What kind of man was Vic McClung?
He was a listening man. Never himself one of many words, Vic listened carefully whenever others spoke or provided answers to his thoughtful questions.
A perceptive man. Not prone to jump on anyone’s bandwagon, Vic preferred to study all sides of an issue. When he did offer his unique insights, they often lent fresh perspective to a divisive situation.
A fun-loving man. He enthusiastically supported, planned and hosted various social get-togethers for his church group, as I’m sure he must have for other groups to which he belonged. We enjoyed holiday parties, picnics at his house, a hay-rack ride to tour significant locations in the western part of the county, and a delightful afternoon at the Eastman cabin overlooking a bend in the Walnut River.
Vic did not lose his sense of humor even when faced with the diagnosis of ALS. Early on, our group was studying a book called “If You Want to Walk On Water You Have to get Out of the Boat”. Another friend in class was dealing with the loss of her husband through cancer and mentioned how her boat was sinking at the time. She turned to Vic and asked if he didn’t feel his boat also was sinking. He replied, “Takin’ on a little water.” When he introduced his new Dynavox voice to our class, he was asked if he had a choice of the voice that pronounced his words. Through the box he said, “I wanted a Scottish dialect, but it was not available.”

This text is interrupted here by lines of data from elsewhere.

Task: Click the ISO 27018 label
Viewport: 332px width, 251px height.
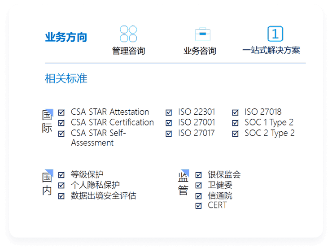Action: click(263, 112)
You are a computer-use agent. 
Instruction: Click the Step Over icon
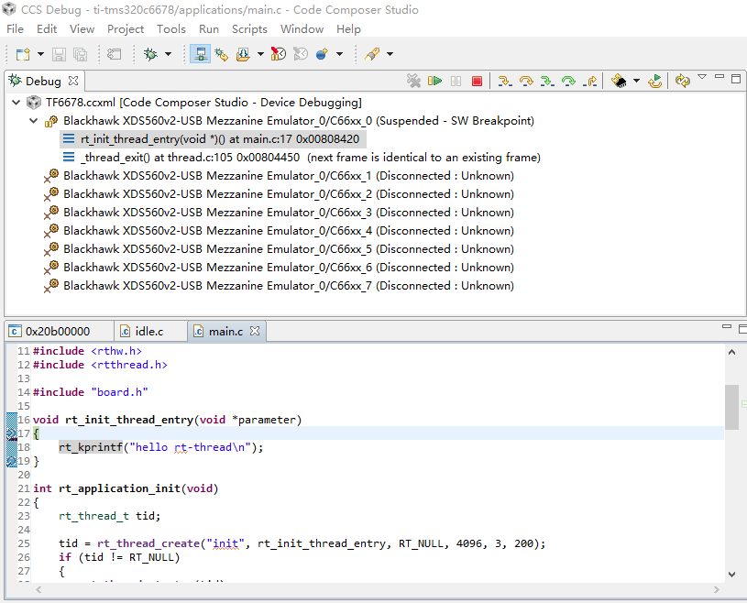pos(526,82)
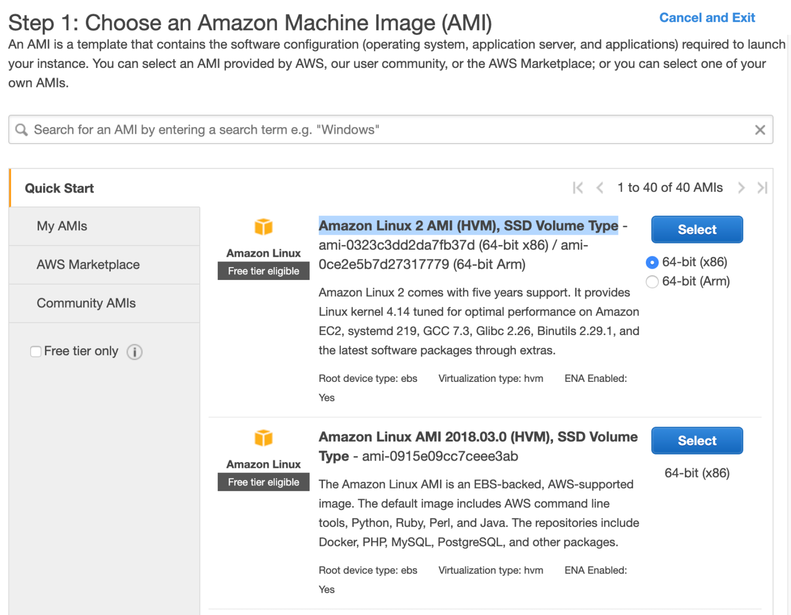
Task: Click the Free tier only info icon
Action: click(134, 352)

Vic McClung was a quiet man. Yet when he did express himself the words were filled with insight. He could even communicate without words. He made you feel valued and needed with nothing more than a glance in your direction accompanied by a little smile.
He was a hugging man, and was quick to bestow bearhugs on young and old alike.
Vic was a welcoming man. He made a point to greet all who participated in the ALS walk on his “Strangers on Tractors” team. He and Jan greeted every guest at the reception for his daughter’s wedding. He made each person in our adult New Beginnings class feel important and needed.
A caring man. Often Vic’s questions delved into a personal nature that would let you know he cared about you and your family, but in an unassuming way. The concern he showed others, however, was dwarfed by his love and dedication to his family. With intent, he searched for ways to help Jan and the girls adjust to a world without him in it. Though faced with incredible challenges personally, his greatest concern was for the well-being of his family.
A giving man. Vic’s caring nature was not more evident than in his generosity. From serving as video photographer at various of our family’s celebrations, to loaning a stock trailer so we could move a grand piano to an outdoor stage, to helping extricate Walnut Valley festival campers from the campgrounds as the river rose one year, to donating pumpkins from the McClung pumpkin patch for a Halloween youth party, to leading our church group in numerous projects like helping folks move from one home to another, sponsoring dinners to raise money for missions, and donating the meat for such fundraiser events. The list of McClung generosity goes on and on, to the very last donation of his body to research that would benefit others struggling with ALS.
In short, Vic McClung was a cultivator. He was able to transfer his passion for raising healthy crops and livestock into other areas of life. He cultivated a wonderful, loving family. He cultivated friendships. In his own words, he “cultivated his thought processes” as his questioning led to a deeper understanding of our world. He nurtured the many groups he served, encouraging each of us in those groups to become better people. Vic was a cultivator.
It was a great honor to call this man a friend. His gentle leadership will always be remembered.